When we are playing the role of a victim, we develop the delusion of being on moral high ground as a result of having unjust suffering inflicted upon us.  To be a victim is to look out the window of who did something to us and search for who can be blamed. Victims don’t look inward at the personal role they played in the situations, events or relationships.

Victims feel it is a good way to attract sympathy, attention, and get them off the hook.

It becomes easy to invent a victim story. “Poor me…They did it to me again.” With a good victim story, people assign fault and blame and spend lots of time suffering.

 When we are being a victim, we ask…

 “Why did this happen to me?
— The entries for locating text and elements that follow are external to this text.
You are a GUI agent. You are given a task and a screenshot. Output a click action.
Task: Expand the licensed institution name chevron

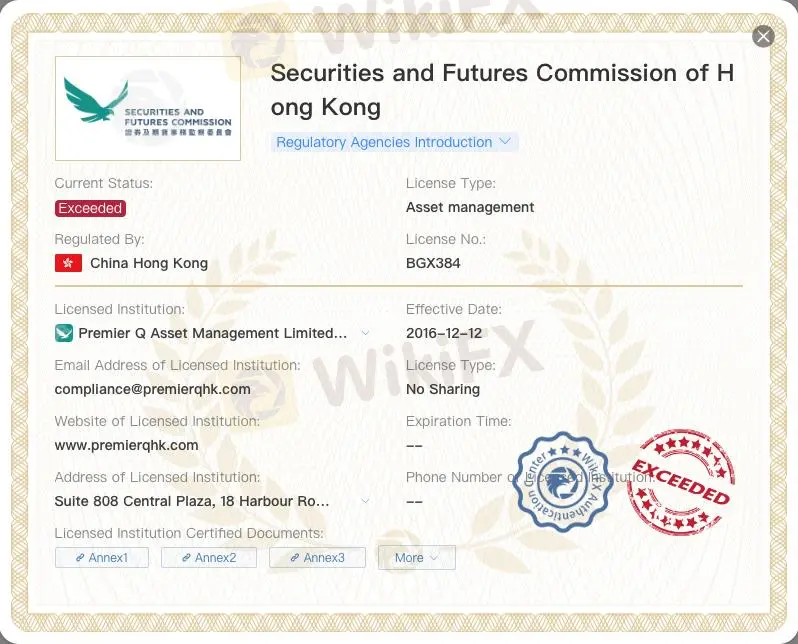pyautogui.click(x=365, y=333)
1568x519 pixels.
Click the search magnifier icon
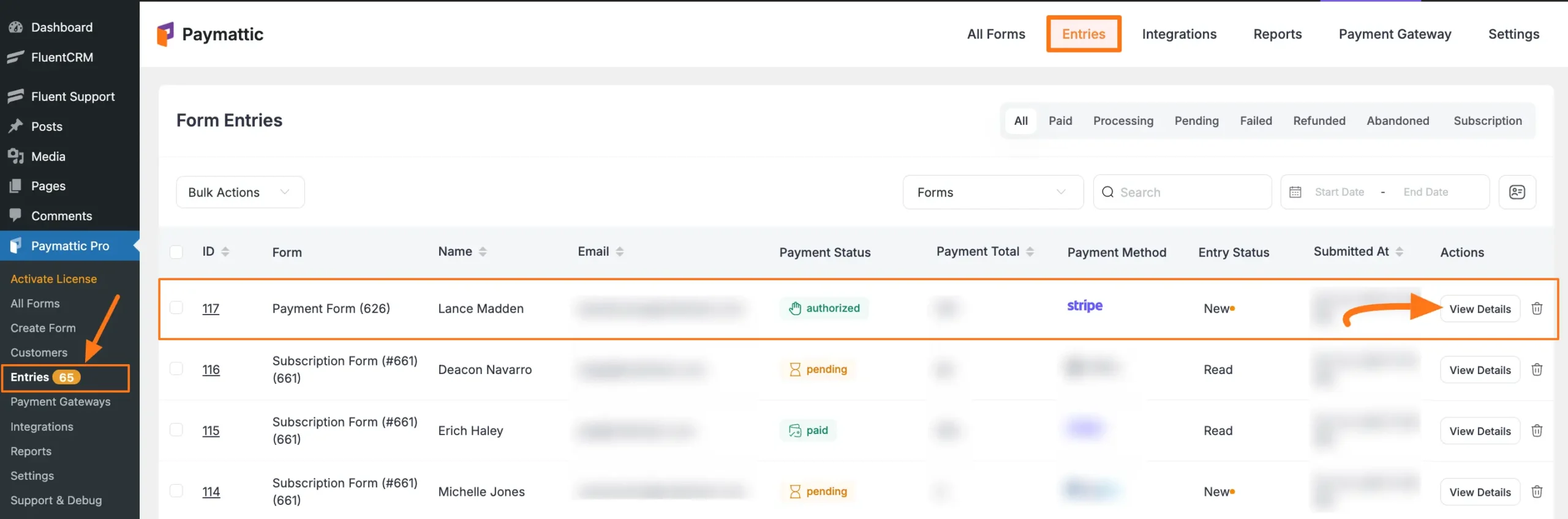click(1107, 192)
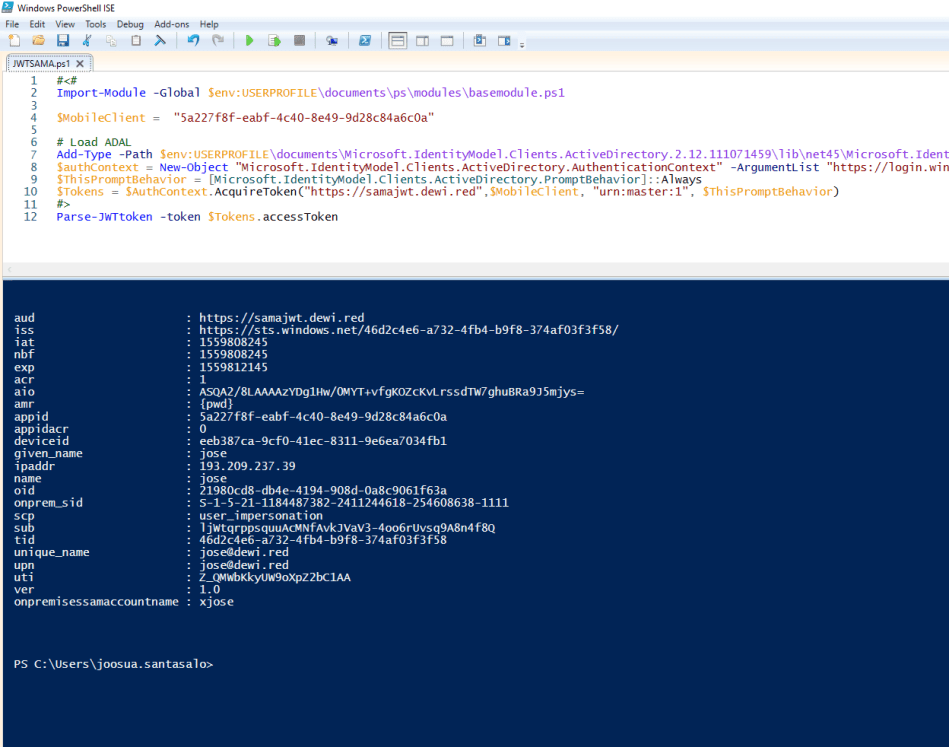
Task: Save the script using the Save icon
Action: [x=63, y=40]
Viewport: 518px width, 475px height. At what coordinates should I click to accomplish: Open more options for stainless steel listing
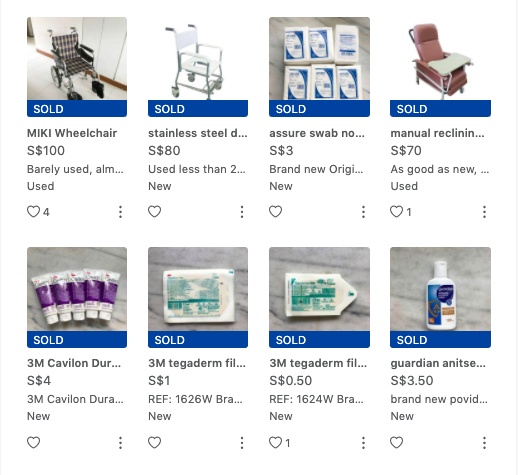pyautogui.click(x=242, y=212)
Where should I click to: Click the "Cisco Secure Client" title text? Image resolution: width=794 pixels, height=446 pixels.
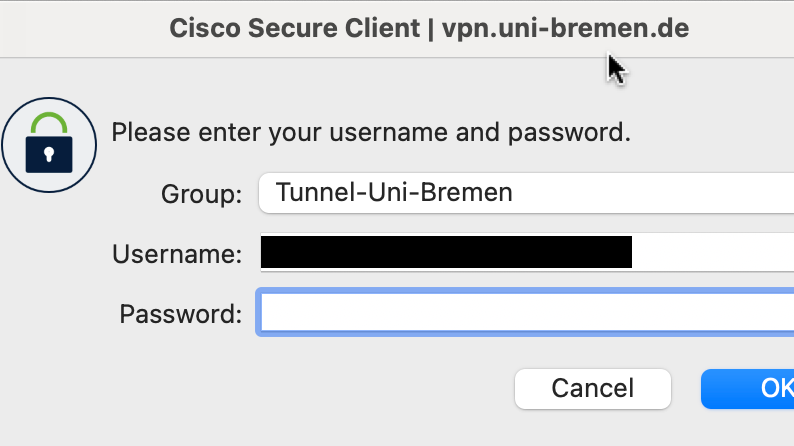tap(293, 28)
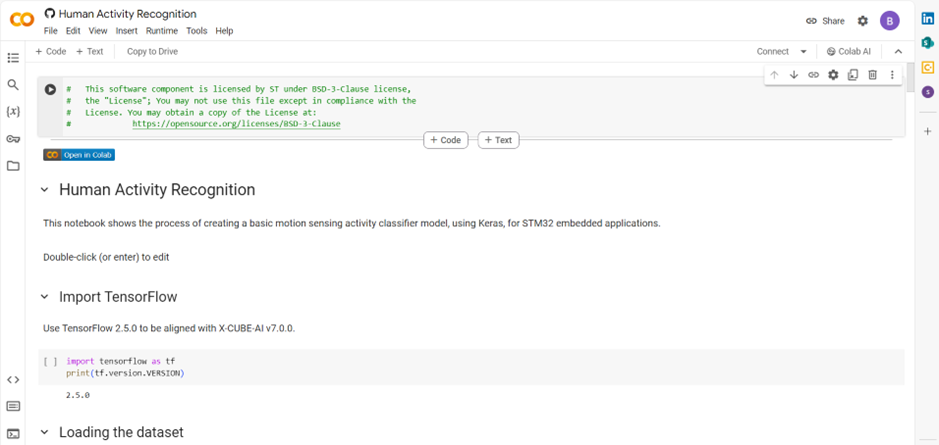939x445 pixels.
Task: Delete the cell with trash icon
Action: pos(872,75)
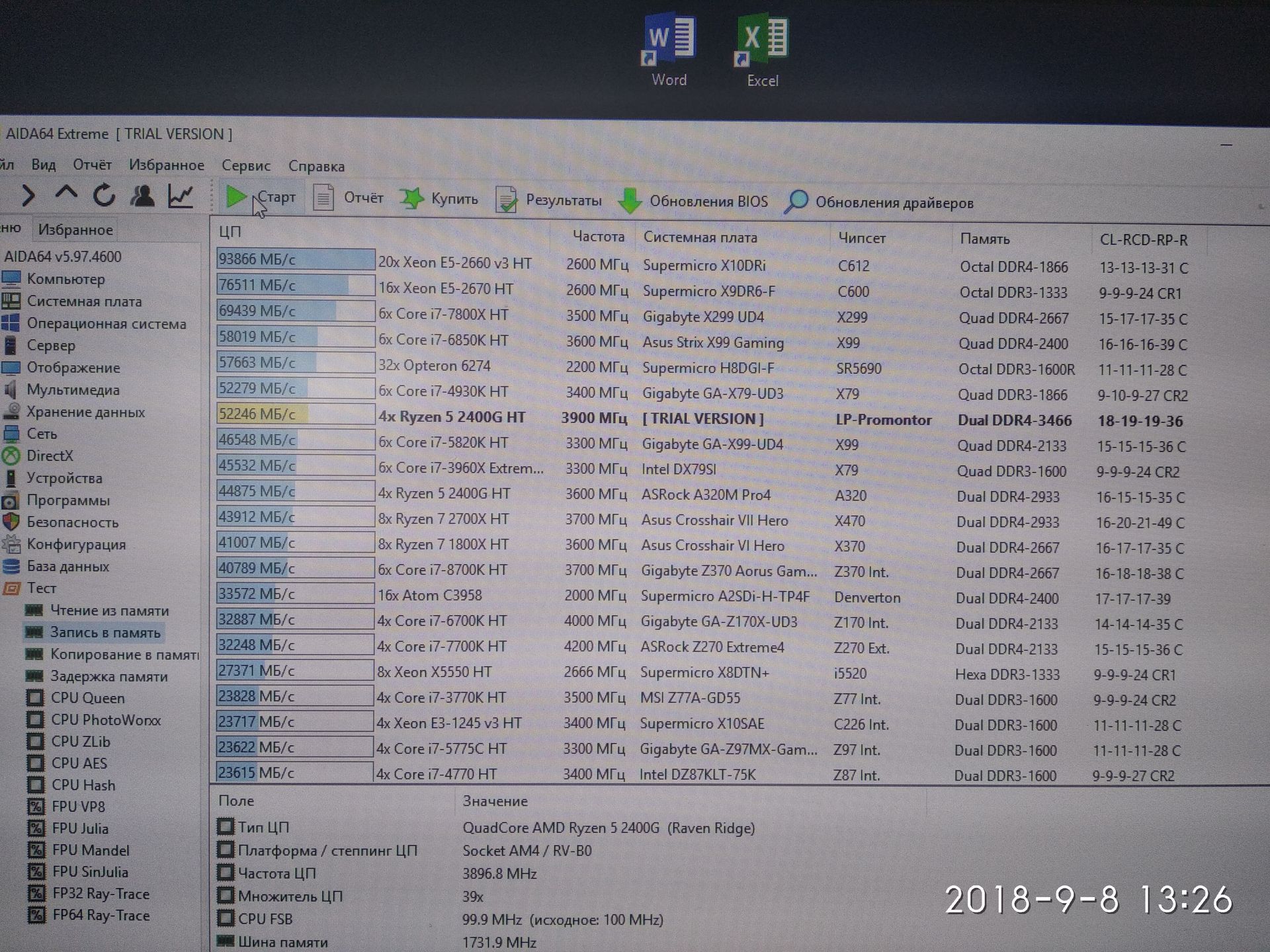Select the CPU Queen benchmark item

[x=87, y=698]
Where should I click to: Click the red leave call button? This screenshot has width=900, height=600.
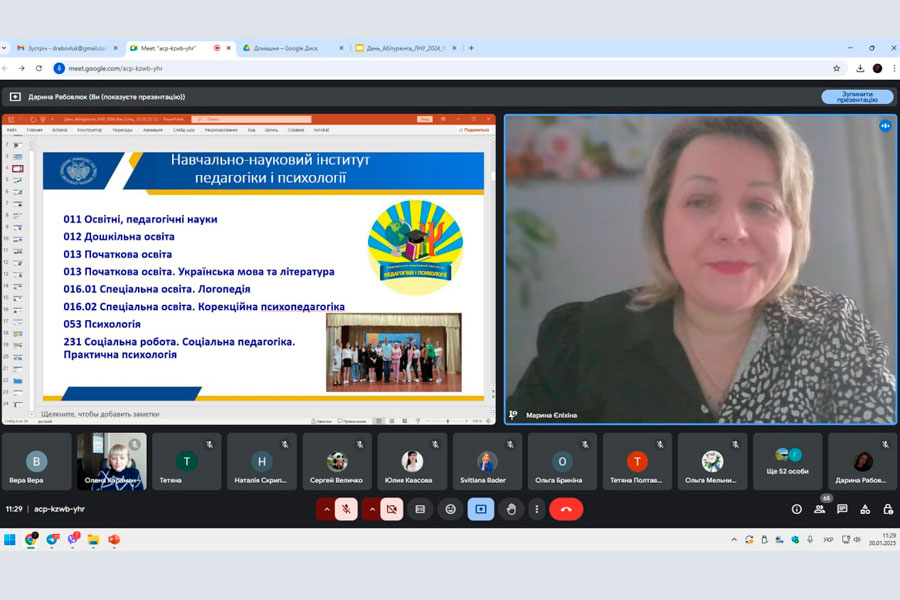click(x=566, y=509)
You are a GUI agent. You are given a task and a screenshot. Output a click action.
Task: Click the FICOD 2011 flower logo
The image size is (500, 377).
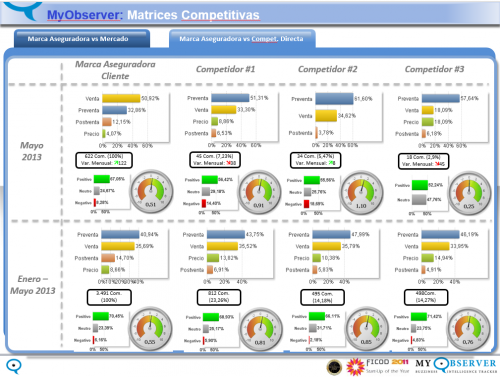(355, 367)
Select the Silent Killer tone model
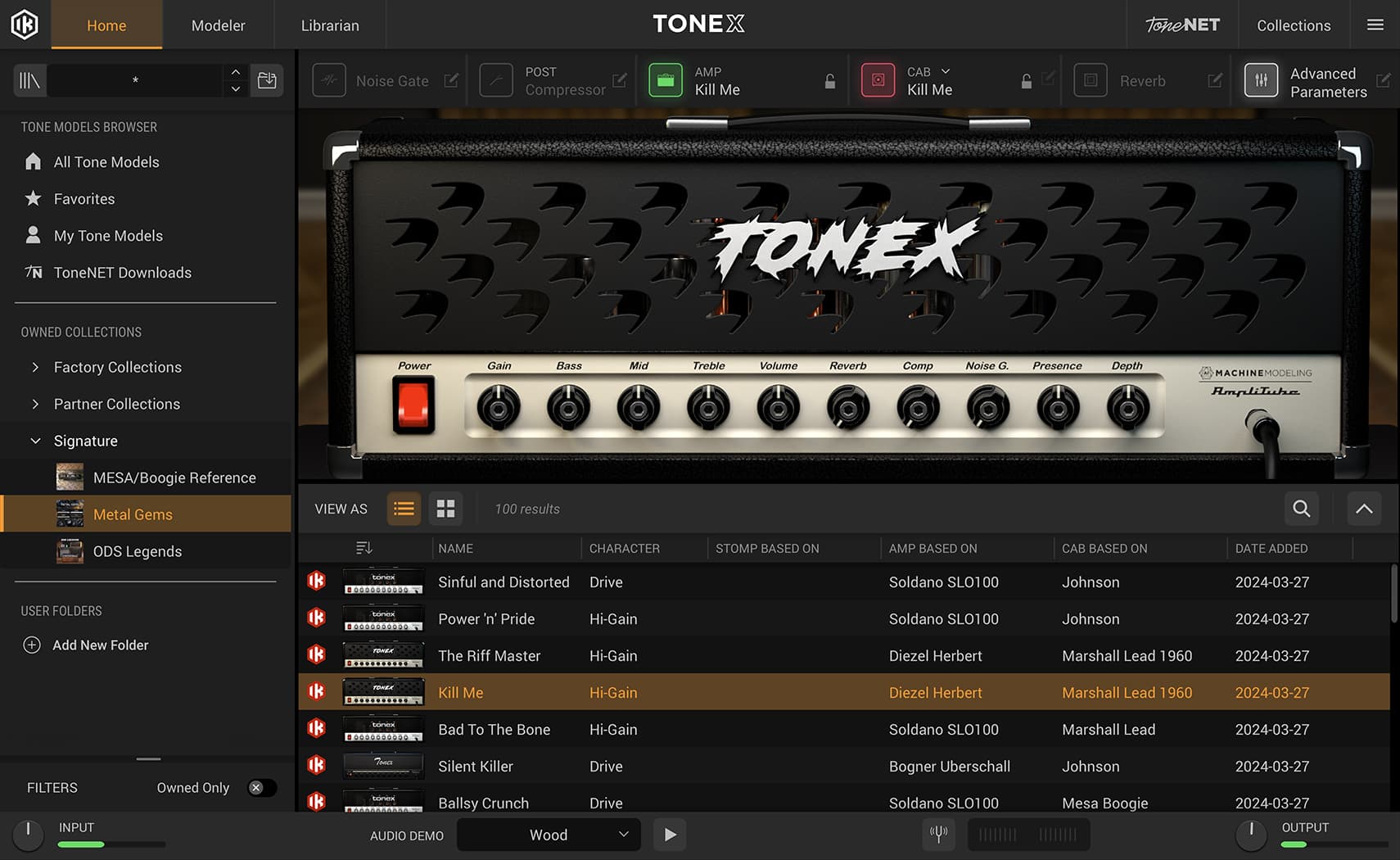Image resolution: width=1400 pixels, height=860 pixels. coord(475,766)
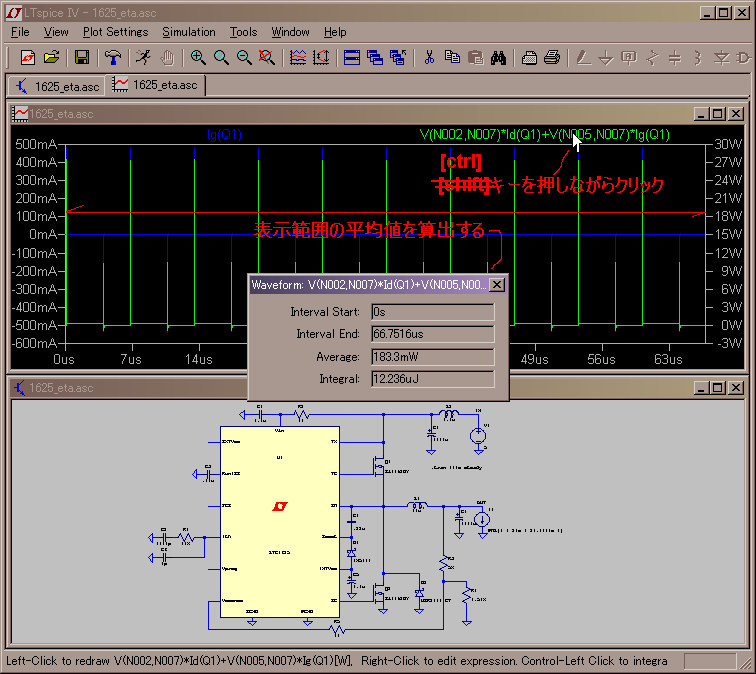Click the Control Panel hammer icon
This screenshot has width=756, height=674.
point(112,57)
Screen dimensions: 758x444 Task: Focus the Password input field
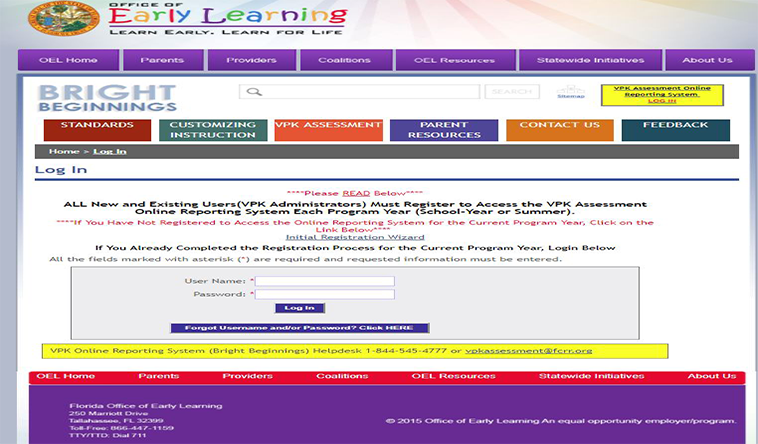325,294
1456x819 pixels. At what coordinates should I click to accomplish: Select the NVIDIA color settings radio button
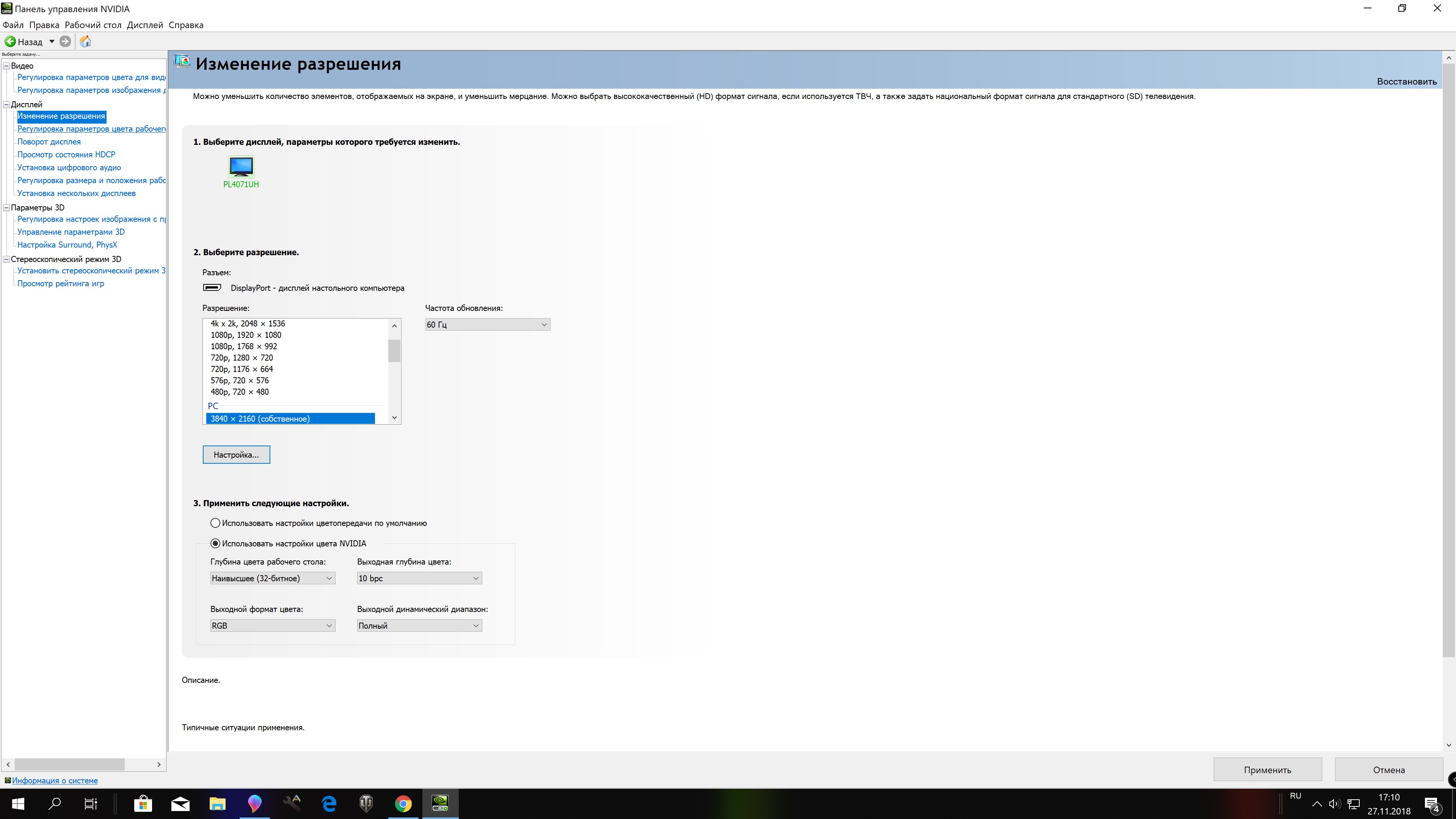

Whose fault is it?

Who can I blame?”

This can be a compelling position for some as it keeps them in denial, induces guilt, feeds their low self-esteem and transfers blame to others.

 A much more effective approach is to see the circumstances and accept them as they are and ask:

 “Now what?

Given that this is so, what am I going to do?”

“How did what I did or didn’t do play a critical role in the events turning out as they did.”

Signs of victim behavior…

  • Procrastinate, not keep agreements, and invent terrific stories to explain why it wasn’t my fault.
  • Victims tend to complain without a possible solution attached
  • Victims blame  others and point out their faults
  • Victims often see things a half empty and express negative feelings or thoughts
  • Victims suffer from all of life’s problems, become easily confused or frustrated, and already think they know everything.